Aber natürlich ruht sich das Europäische Laboratorium für Teilchenphysik nicht auf seinen Lorbeeren aus, sondern arbeitet eifrig am Large Hadron Collider, um dem Higgs-Boson das Versteckspielen in der Zukunft endgültig auszutreiben. Im Februar wurde das erste Magnetmodul für den CMS-Detektor (Compact-Muon-Solenoid-Detektor) geliefert, es geht voran.

Also ein guter Moment, um einen Blick auf den vom dem schottischen Physiker Peter Higgs postulierten Mechanismus zu werfen, der nach dem Standardmodell für die Masse verantwortlich sein soll. Zudem hatte Higgs auch dieses Jahr als potenziellen Zeitpunkt der Entdeckung seines Bosons im Visier, als er einmal bemerkte: "Falls ich noch am Leben sein sollte, wenn ein Higgs-Boson gefunden wird, vielleicht im Jahr 2004, würde ich vielleicht gerne zur Pressekonferenz eingeladen werden". Sollte es gefunden werden, bekäme er sicher unverzüglich den Nobelpreis.

Peter Renton von der University of Oxford untersucht jetzt in der aktuellen Ausgabe des Wissenschaftsmagazins Nature unter dem etwas vollmundigen Titel "Has the Higgs boson been discovered?" den Stand der Dinge. Seine Antwort auf die Frage kann vorweg genommen werden: ein definitives vielleicht. Renton bezieht sich dabei vor allem auf die vorher angesprochenen Resultate des CERN.

- _AUFGABEN_
a - Wann wurde laut Lesetext das erste Magnetmodul für den CMS-Detektor geliefert?
b - Schreiben Sie den Teil des Lesetextes ab, der mit den Worten „Peter Renton von“ beginnt und mit „Resultate des CERN.“ endet.

- _DATENSÄTZE_
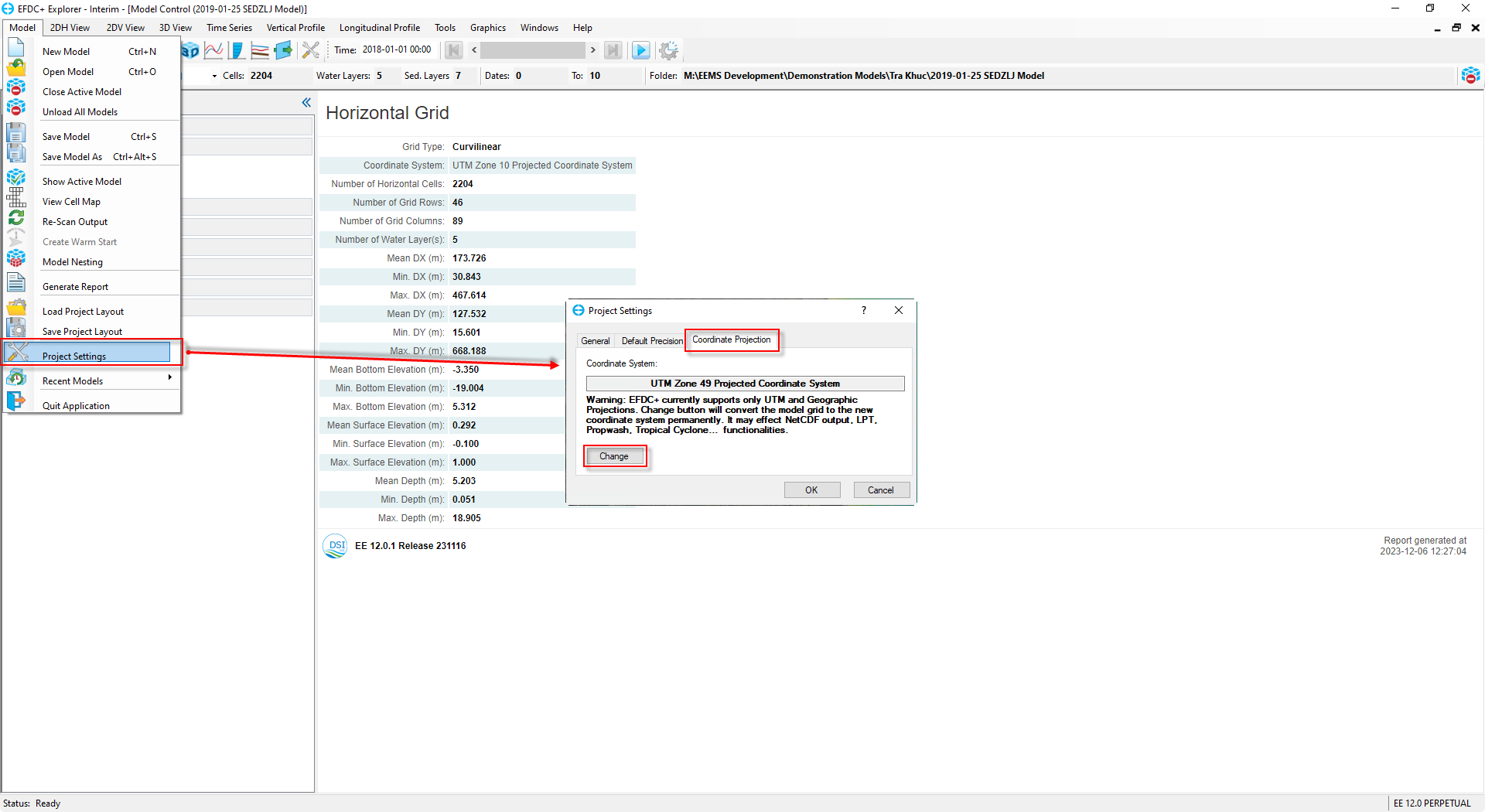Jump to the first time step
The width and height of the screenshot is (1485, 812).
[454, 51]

...

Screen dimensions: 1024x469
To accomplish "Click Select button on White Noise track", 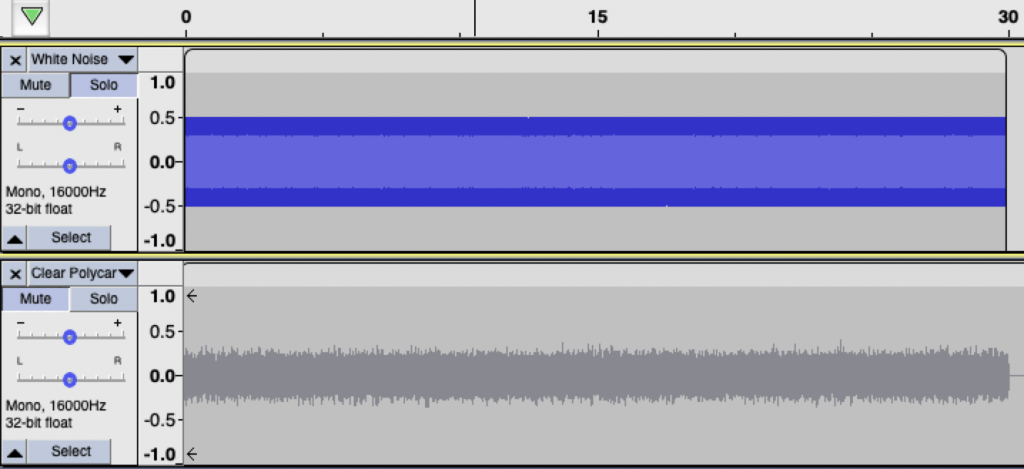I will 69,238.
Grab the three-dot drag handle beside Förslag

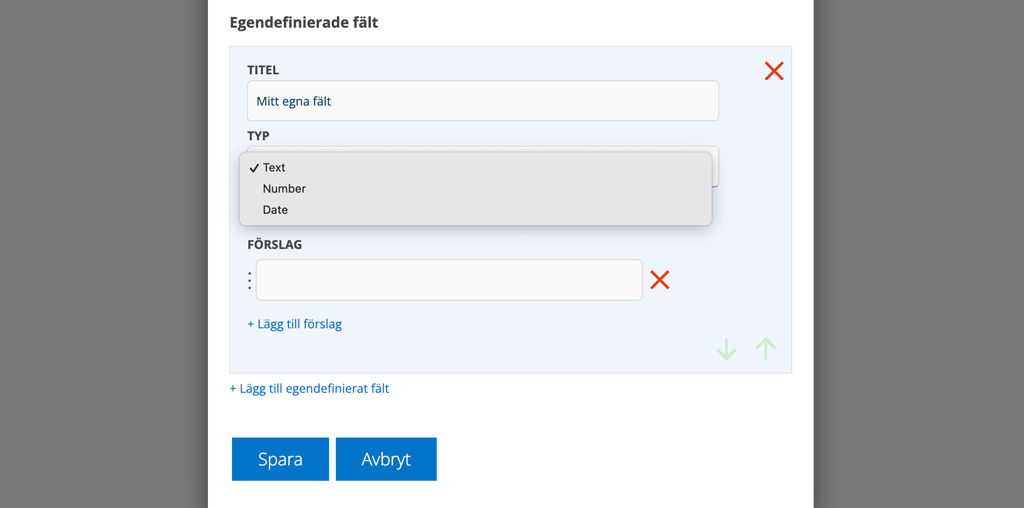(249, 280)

- _LÖSUNGEN_
a - Im Februar.

b -
Peter Renton von der University of Oxford untersucht jetzt in der aktuellen Ausgabe des Wissenschaftsmagazins Nature unter dem etwas vollmundigen Titel "Has the Higgs boson been discovered?" den Stand der Dinge. Seine Antwort auf die Frage kann vorweg genommen werden: ein definitives vielleicht. Renton bezieht sich dabei vor allem auf die vorher angesprochenen Resultate des CERN.